◆ **Exercise objective**:
Update the stretch of the listing from the line that contains "Task: Expand 1" through the line that contains "Action: click(x=910, y=390)", replacing "reply" with "comment" and keeping everything else unchanged. Leave the pictures out of your answer.

◆ **Records for processing**:
--------------------------------------------------
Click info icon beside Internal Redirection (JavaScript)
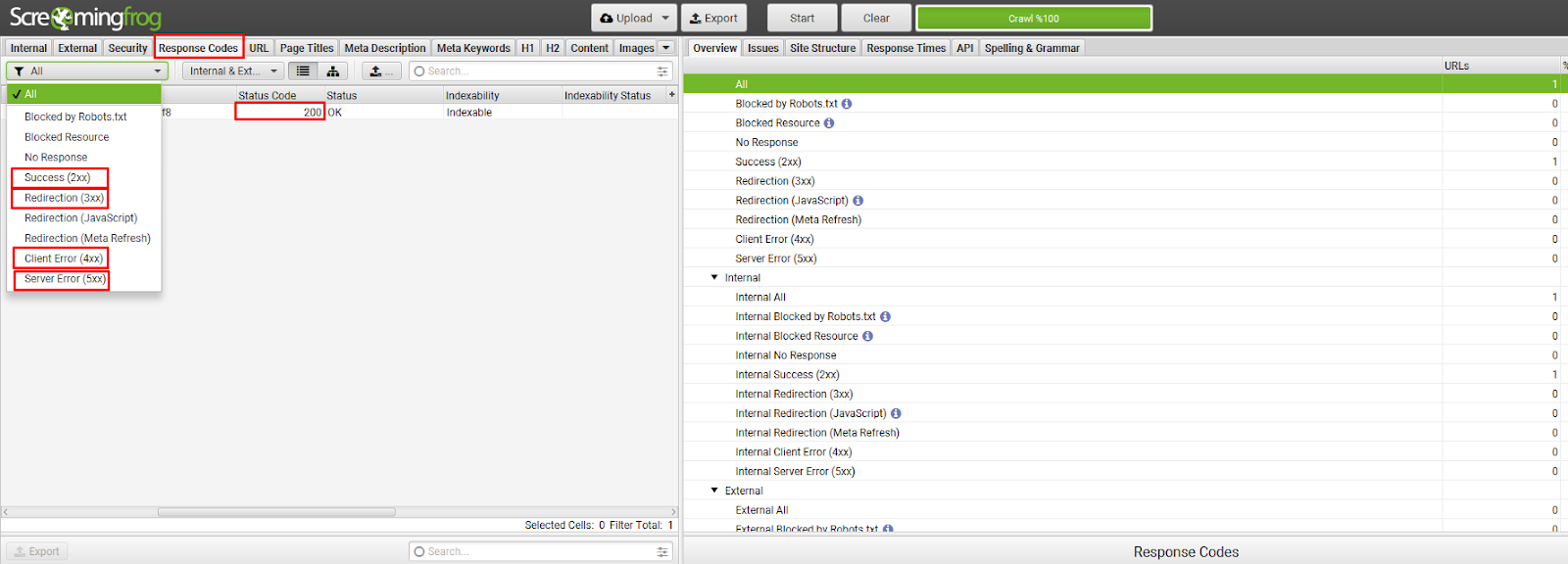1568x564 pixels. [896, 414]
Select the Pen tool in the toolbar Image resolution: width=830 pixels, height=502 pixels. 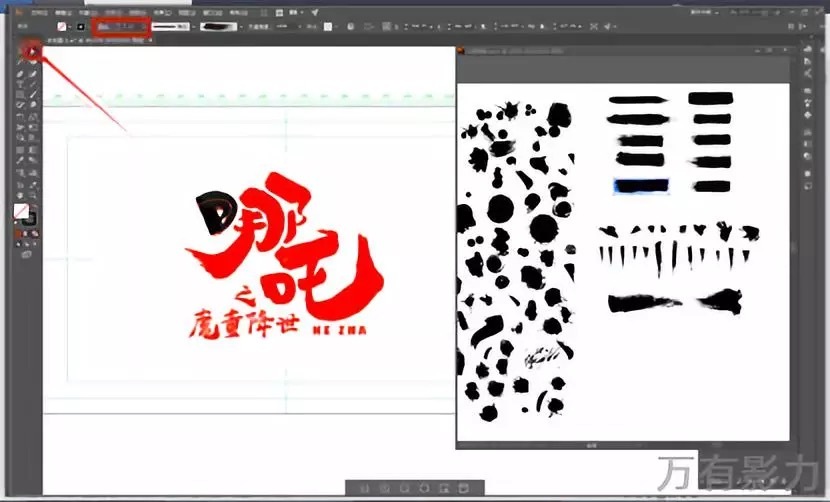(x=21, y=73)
--------------------------------------------------
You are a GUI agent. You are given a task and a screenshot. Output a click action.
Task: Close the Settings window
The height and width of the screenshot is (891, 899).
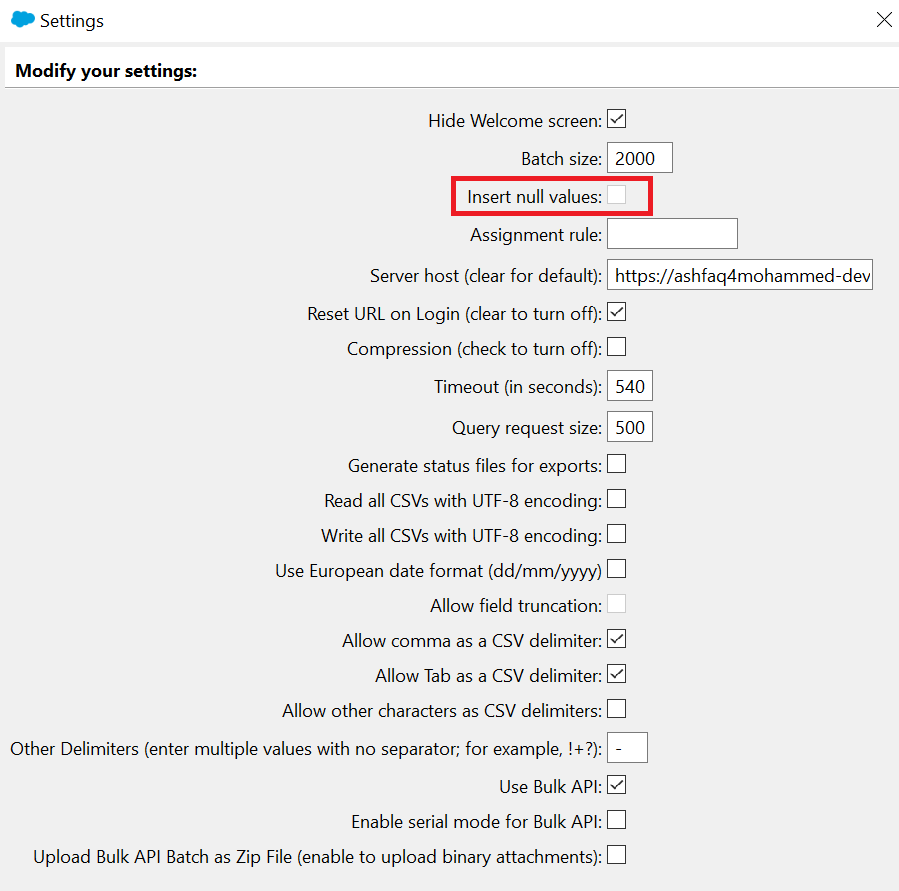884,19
--------------------------------------------------
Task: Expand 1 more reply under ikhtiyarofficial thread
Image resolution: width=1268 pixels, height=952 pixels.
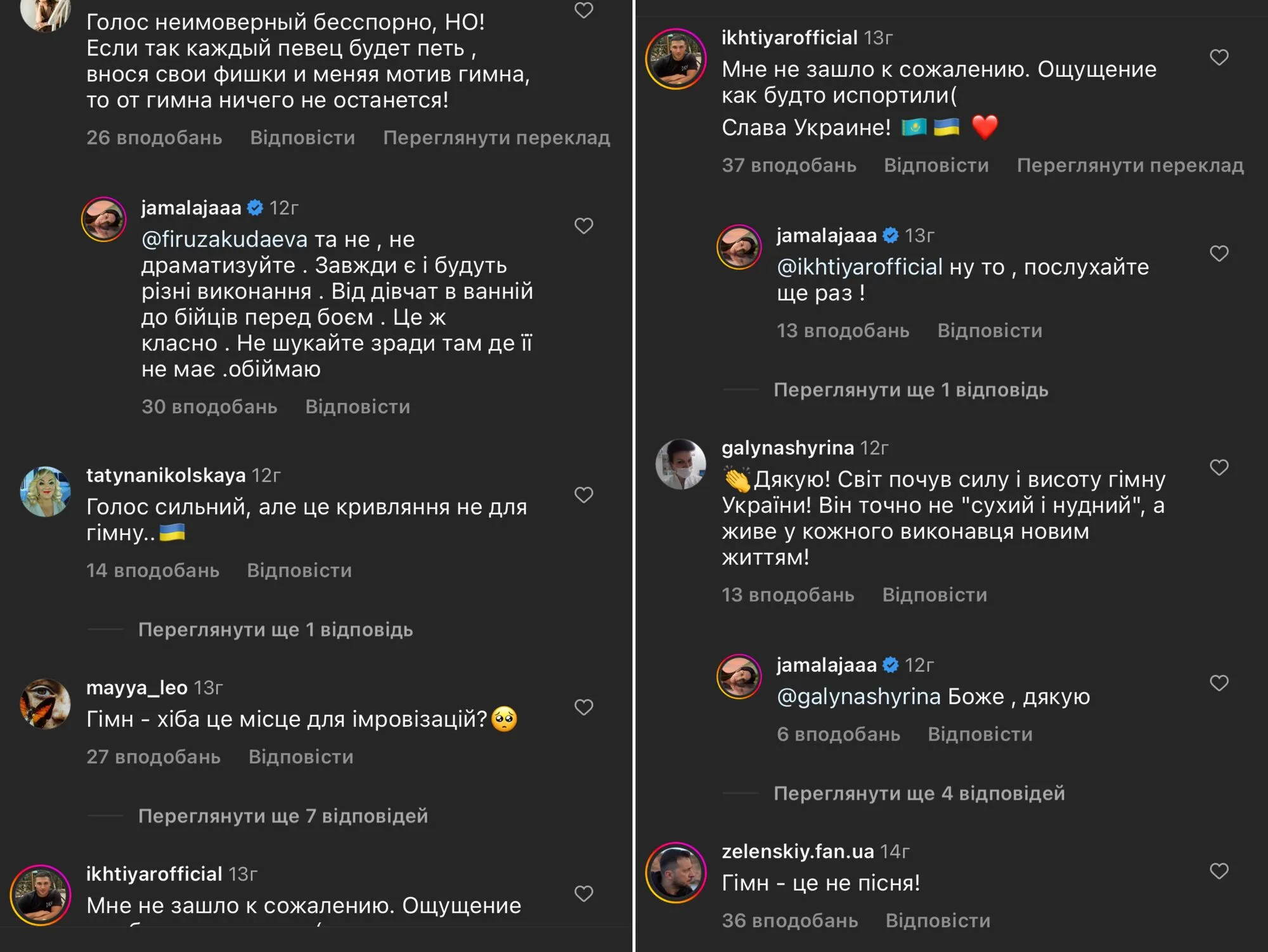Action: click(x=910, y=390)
--------------------------------------------------
◆ **Finished exercise**:
Task: Expand 1 more comment under ikhtiyarofficial thread
Image resolution: width=1268 pixels, height=952 pixels.
Action: click(x=910, y=390)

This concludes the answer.